Onde estão as mulheres pretas no poder público?

Andréia Pereira
Publicado em 28/03/2023 às 06:10.

O mês de março, considerado o mês das mulheres, está chegando ao fim. Mas as reivindicações em relação à equidade de gênero precisam continuar, sobretudo em relação às mulheres pretas no Brasil. Esse recorte é necessário, pois nós, mulheres pretas, ainda não alcançamos o que as mulheres brancas já conquistaram por meio do feminismo.

Para se ter uma ideia, o movimento feminista, que prevê uma sociedade sem hierarquia de gênero, se desenvolve no Brasil nas primeiras décadas do século XIX. Mas as mulheres que representavam essa luta não eram as pretas, que até 1888 ainda eram legalmente escravizadas. Ou seja, nem sempre o feminismo acolheu a luta das mulheres negras. E ainda tenho dúvidas se mulheres brancas e pretas estão, atualmente, na mesma batalha por direitos iguais. Nós ainda estamos lutando pelo simples direito de sermos consideradas mulheres. 

Assim como defende a filósofa e escritora Djamila Ribeiro, o feminismo negro precisa estar em todas as pautas que dizem respeito a justiça social, saúde, educação, segurança, representatividade, sobretudo em espaços de poder e de decisão, entre tantos contextos em que as mulheres pretas são ignoradas. É preciso desnaturalizar “o lugar de submissão que foi construído para nós”, enfatiza Djamila em seu livro “Quem tem medo do feminismo negro?”. 

Eu sei quem tem medo do feminismo negro. São muitas as pessoas, mas vou destacar aqui principalmente os homens brancos que ocupam cargos de liderança ou gestão em empresas ou instituições públicas e privadas. E o pacto da branquitude machista e misógina faz questão de não oportunizar que mulheres negras desenvolvam habilidades de gestão e de comando. Imagino o incômodo que uma mulher preta causa quando chefia um homem branco ou tem o mesmo poder dele. Na verdade, eu não imagino, eu sei o que é viver isso. 
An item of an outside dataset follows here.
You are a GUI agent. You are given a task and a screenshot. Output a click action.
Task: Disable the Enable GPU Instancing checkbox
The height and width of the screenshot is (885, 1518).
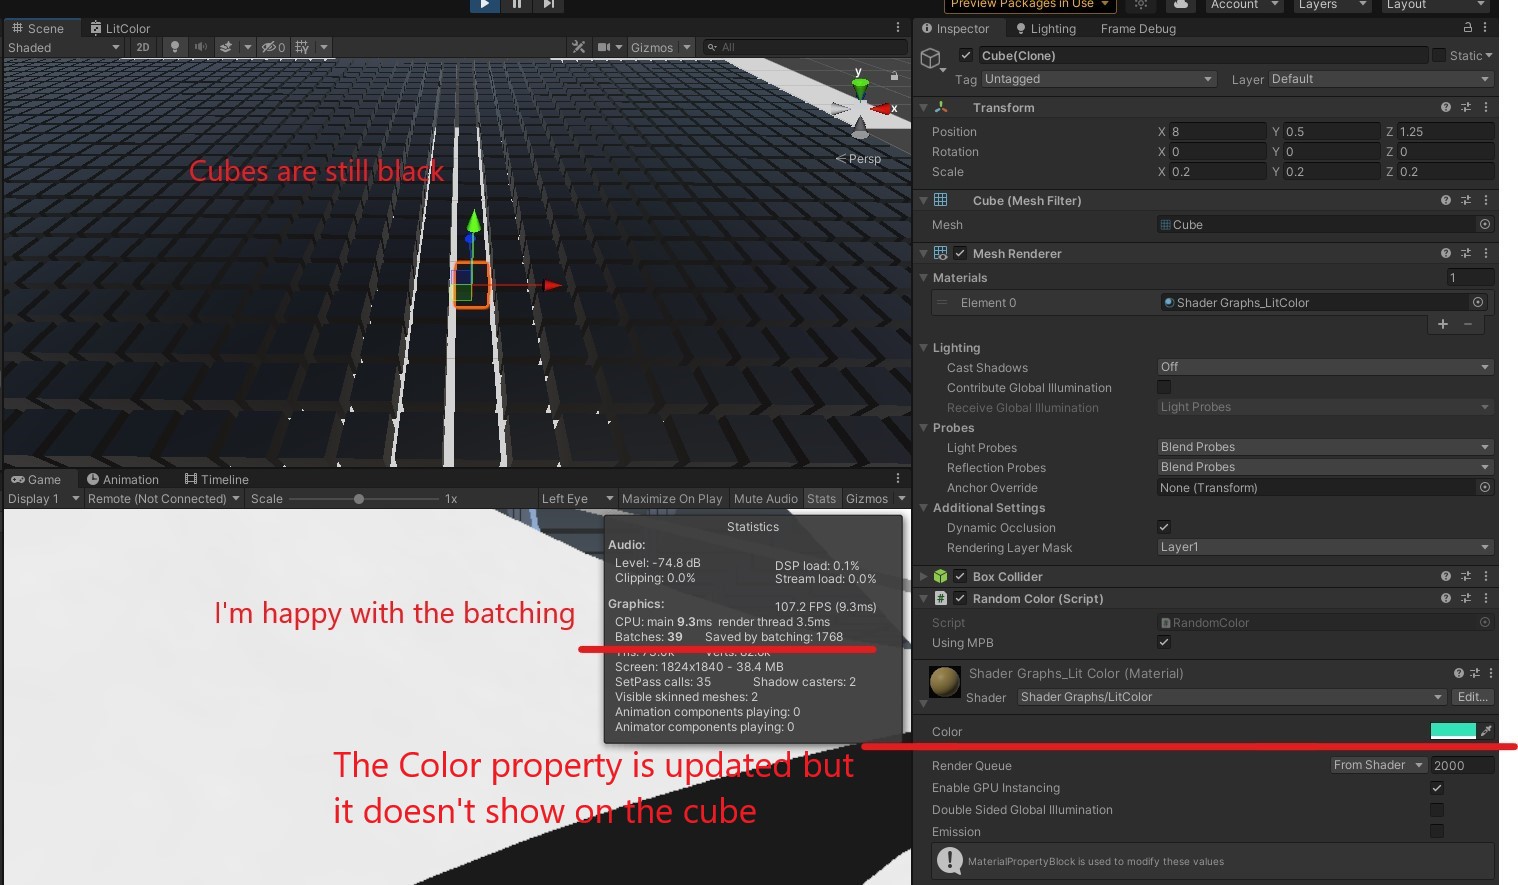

O racismo é consequência de um sistema escravista autorizado legalmente pelo Estado. Desse modo, nada mais justo que o poder público, então, propor e executar políticas afirmativas na própria estrutura de gestão e governança. Ter um Ministério da Igualdade Racial é uma grande conquista. Contudo, só vamos começar a combater, com eficiência, o racismo que as mulheres pretas enfrentam todos os dias quando elas ocuparem os espaços que ditam o que acontece e o que não acontece no Brasil. 

O governo sabe de tudo isso, tanto é que no Painel Estatístico de Pessoal (PEP) – plataforma do Ministério da Economia –, que concentra as informações atuais de pessoal do Poder Executivo Federal, não há filtros de pesquisa que possibilitem identificar detalhes sobre servidores negros. Não é possível saber, por exemplo, quais cargos as mulheres negras ocupam no serviço público tampouco se elas exercem funções de confiança ou cargos de direção. Recuso a acreditar que a tecnologia usada no PEP não permita tal filtro ou que não há meios de possibilitar a extração desses dados de forma acessível, ágil e transparente. 

Não tenho dúvidas de que o diagnóstico da presença de mulheres pretas no poder público, em especial nos postos de chefia, é assustador. Revelar esse quantitativo mostrará que nossa luta, apesar de todo legado de nossos e nossas ancestrais, precisa se fortalecer ainda mais. Para além das ações já realizadas, o poder público tem o dever de reorganizar toda a estrutura de pessoal de todas as suas instituições. No combate ao racismo, as mulheres pretas sabem “arrumar” as casas dos poderes Executivo, Legislativo e Judiciário. Com a caneta na mão, nós transformaremos o mundo. 

Andreia Pereira é doutora em Literatura (UnB), servidora pública federal, jornalista, professora, pesquisadora e palestrante.